Série - 1936 au jour le jour #21

Publié le 27 mai 2026

1936 fut une année magnétique, l’année du Front populaire ! Notre hebdomadaire Communistes lui rend hommage en évoquant, chaque semaine de 2026, des événements survenus la semaine équivalente (ou presque) de 1936.

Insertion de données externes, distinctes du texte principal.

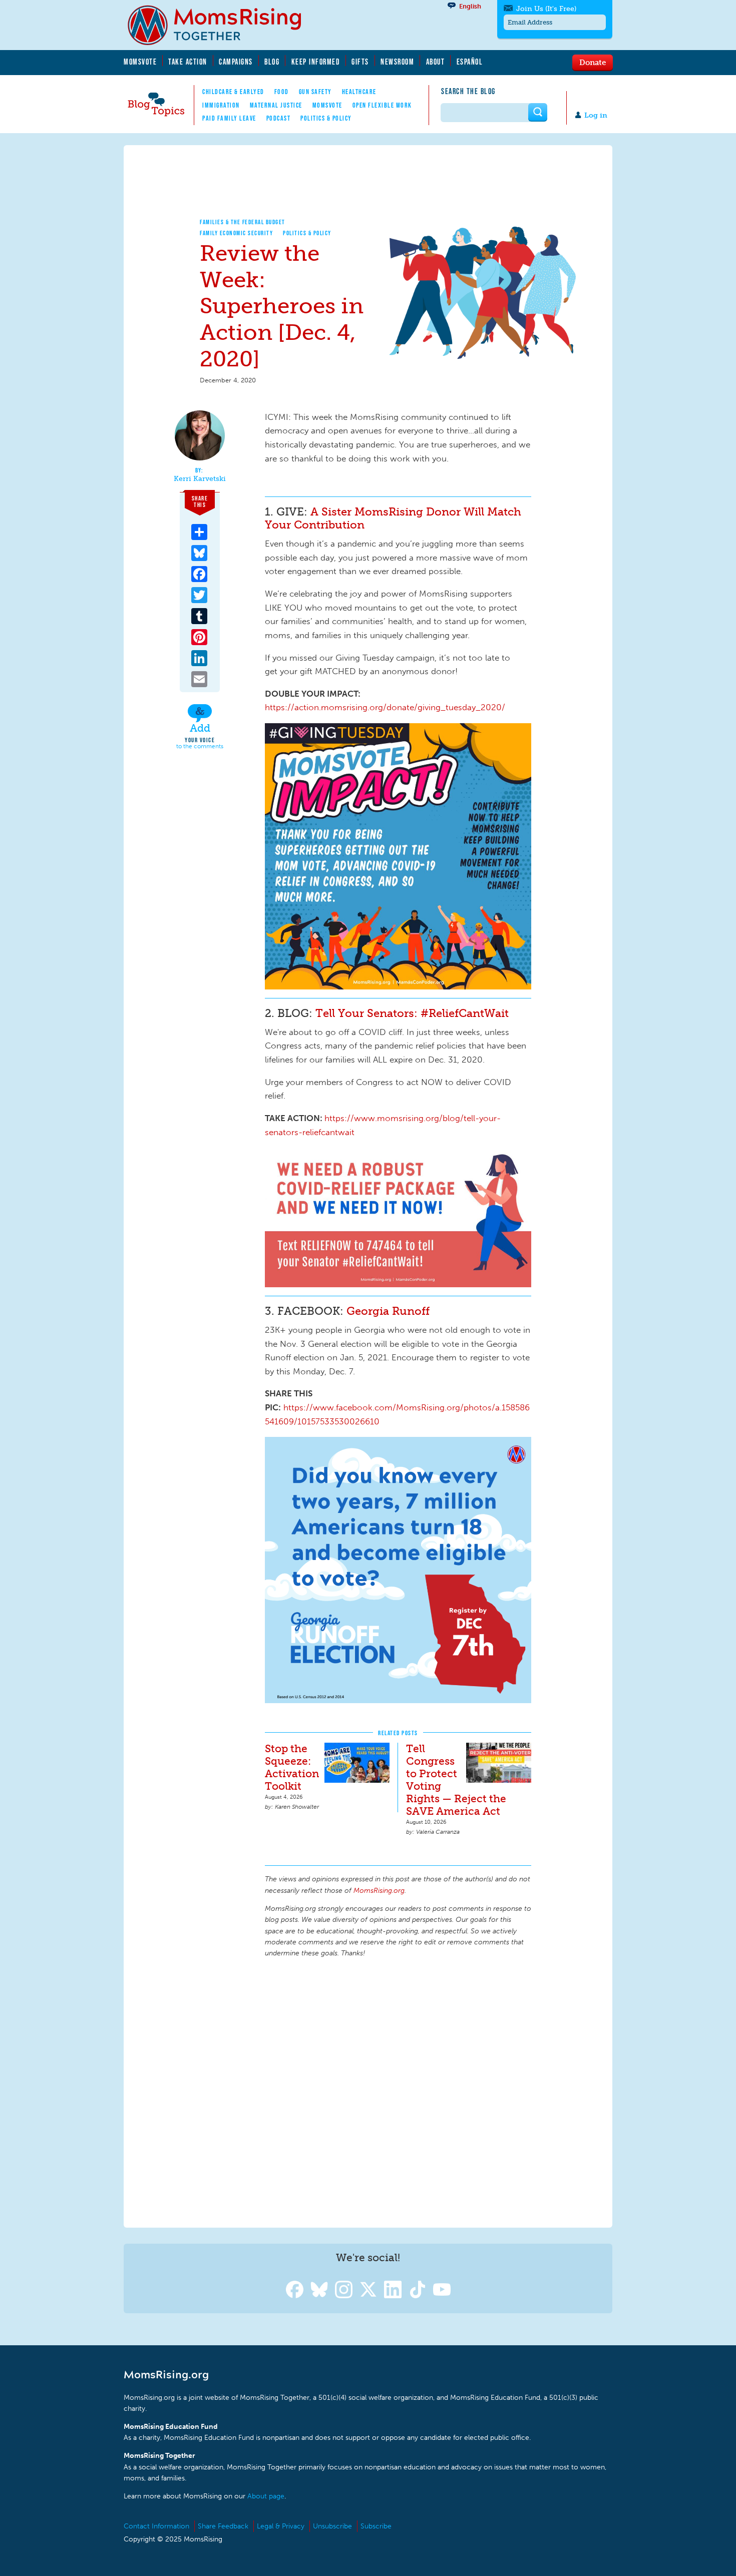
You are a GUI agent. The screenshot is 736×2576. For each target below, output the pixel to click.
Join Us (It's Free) (546, 9)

25/31 mai 1936 (21) 100 000 métallos

Cette semaine de la fin mai 1936, alors que le gouvernement Blum n’est pas encore nommé, le mouvement social (on n’utilisait pas cette expression à l’époque) n’attend pas et passe un cran au-dessus : on va compter 100 000 métallurgistes en grève, « dans un calme parfait », dixit Le Petit Parisien. Toutes les grandes concentrations ouvrières sont concernées, Renault à Boulogne-Billancourt, Citroën. Et ces grèves sont victorieuses. Les acquis sont remarquables : augmentation de salaires (de 3 à 6 francs par jour selon les entreprises), vacances payées, reconnaissance des délégués d’ateliers et du droit syndical, suppression des amendes, paiement des journées de grève. À l’usine Brandt, ils obtiennent la semaine de 40 heures payée 48. Dans la foulée, 1 200 travailleurs des blanchisseries cessent le travail. Sur les chantiers de l’Exposition universelle (qui s’ouvrira en 1937), 10 000 travailleurs du bâtiment vont être augmentés. Une délégation du syndicat des métaux est reçue par le chef du gouvernement (Sarraut) et par le ministre du Travail : on annonce l’ouverture de pourparlers entre les délégués du personnel et le patronat.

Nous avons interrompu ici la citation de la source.